# Start of GIVEN DATA
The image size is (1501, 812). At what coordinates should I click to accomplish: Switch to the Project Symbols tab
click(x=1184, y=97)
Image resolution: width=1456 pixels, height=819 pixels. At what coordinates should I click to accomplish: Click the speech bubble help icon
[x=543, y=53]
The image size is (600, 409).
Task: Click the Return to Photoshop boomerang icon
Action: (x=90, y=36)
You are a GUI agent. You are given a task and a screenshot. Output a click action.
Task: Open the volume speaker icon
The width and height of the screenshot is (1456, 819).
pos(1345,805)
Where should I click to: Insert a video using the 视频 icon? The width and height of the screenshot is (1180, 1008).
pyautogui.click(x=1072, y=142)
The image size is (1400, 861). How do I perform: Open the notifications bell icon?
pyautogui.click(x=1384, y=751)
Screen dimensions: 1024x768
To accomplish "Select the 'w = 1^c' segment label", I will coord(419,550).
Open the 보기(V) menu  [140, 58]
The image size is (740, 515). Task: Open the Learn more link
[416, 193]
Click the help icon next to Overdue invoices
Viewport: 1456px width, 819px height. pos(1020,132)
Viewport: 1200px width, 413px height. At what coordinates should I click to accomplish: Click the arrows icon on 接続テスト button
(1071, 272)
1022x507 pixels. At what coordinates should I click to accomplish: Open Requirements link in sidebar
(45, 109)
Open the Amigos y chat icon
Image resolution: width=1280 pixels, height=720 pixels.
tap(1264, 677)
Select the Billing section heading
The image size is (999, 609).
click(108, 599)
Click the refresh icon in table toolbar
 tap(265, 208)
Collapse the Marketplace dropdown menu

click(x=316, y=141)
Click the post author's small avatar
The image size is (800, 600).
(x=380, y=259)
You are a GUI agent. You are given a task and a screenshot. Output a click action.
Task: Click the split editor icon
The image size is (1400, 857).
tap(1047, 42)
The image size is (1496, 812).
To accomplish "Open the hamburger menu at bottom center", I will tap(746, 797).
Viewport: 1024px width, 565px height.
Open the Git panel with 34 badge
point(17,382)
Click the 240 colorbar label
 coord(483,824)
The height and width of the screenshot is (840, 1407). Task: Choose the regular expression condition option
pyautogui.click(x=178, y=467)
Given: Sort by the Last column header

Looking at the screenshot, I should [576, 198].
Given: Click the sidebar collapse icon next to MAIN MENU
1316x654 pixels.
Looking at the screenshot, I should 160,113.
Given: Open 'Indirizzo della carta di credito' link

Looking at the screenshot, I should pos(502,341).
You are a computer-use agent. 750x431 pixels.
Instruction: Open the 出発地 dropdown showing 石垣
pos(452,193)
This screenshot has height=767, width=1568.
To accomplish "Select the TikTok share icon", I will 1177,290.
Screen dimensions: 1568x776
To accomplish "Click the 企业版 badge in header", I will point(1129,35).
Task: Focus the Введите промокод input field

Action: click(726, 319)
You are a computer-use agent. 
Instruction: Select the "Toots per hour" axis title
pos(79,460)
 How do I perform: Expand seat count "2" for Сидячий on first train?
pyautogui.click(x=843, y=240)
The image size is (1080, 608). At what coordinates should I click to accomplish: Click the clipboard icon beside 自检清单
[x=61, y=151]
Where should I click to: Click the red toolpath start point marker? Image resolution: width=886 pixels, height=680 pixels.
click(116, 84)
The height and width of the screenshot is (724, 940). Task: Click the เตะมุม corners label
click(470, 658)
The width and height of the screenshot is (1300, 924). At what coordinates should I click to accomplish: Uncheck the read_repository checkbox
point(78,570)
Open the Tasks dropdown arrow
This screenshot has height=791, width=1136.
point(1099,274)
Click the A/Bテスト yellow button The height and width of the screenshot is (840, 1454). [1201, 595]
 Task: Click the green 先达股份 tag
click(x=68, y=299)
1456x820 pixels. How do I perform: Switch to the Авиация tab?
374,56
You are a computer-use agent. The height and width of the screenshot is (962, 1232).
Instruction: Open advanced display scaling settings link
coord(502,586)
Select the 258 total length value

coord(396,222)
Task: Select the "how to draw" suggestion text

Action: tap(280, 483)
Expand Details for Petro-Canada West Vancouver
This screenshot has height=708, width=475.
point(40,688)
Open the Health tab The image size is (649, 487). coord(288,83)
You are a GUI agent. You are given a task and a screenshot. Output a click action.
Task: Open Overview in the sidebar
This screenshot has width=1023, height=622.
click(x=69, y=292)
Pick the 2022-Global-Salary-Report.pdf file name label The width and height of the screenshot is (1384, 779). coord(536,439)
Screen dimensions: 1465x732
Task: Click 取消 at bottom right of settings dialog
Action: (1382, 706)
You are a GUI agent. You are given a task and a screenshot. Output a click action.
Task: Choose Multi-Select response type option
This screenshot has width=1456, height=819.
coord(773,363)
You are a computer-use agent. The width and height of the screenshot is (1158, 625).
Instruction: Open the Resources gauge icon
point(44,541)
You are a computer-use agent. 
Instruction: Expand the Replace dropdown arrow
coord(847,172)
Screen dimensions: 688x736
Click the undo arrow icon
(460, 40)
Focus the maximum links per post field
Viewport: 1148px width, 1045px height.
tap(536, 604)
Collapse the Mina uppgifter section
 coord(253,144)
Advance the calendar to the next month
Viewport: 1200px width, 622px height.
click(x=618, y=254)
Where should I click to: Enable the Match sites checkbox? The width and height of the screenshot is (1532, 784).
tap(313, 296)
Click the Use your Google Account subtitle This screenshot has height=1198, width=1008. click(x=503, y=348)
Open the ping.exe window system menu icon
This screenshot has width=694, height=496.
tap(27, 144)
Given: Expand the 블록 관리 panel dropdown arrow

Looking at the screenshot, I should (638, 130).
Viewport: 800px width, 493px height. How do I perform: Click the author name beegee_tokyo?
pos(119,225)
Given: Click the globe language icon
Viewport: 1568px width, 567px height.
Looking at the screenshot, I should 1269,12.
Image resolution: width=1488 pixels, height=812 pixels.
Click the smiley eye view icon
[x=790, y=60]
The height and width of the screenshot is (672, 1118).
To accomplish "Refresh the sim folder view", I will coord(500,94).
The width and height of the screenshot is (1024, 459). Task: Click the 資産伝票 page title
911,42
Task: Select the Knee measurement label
# End of GIVEN DATA
» **WHAT YOU ARE ASKED TO DO**
Extract the stretch of the records from the line containing "Viewport: 1024px width, 565px height." through the line containing "Looking at the screenshot, I should pos(502,341).", reproducing each line verbatim and including both end lines.

» **RESPONSE FOR THIS EXERCISE**
Viewport: 1024px width, 565px height.
Open the Git panel with 34 badge
point(17,382)
Click the 240 colorbar label
 coord(483,824)
The height and width of the screenshot is (840, 1407). Task: Choose the regular expression condition option
pyautogui.click(x=178, y=467)
Given: Sort by the Last column header

Looking at the screenshot, I should [576, 198].
Given: Click the sidebar collapse icon next to MAIN MENU
1316x654 pixels.
Looking at the screenshot, I should 160,113.
Given: Open 'Indirizzo della carta di credito' link

Looking at the screenshot, I should pos(502,341).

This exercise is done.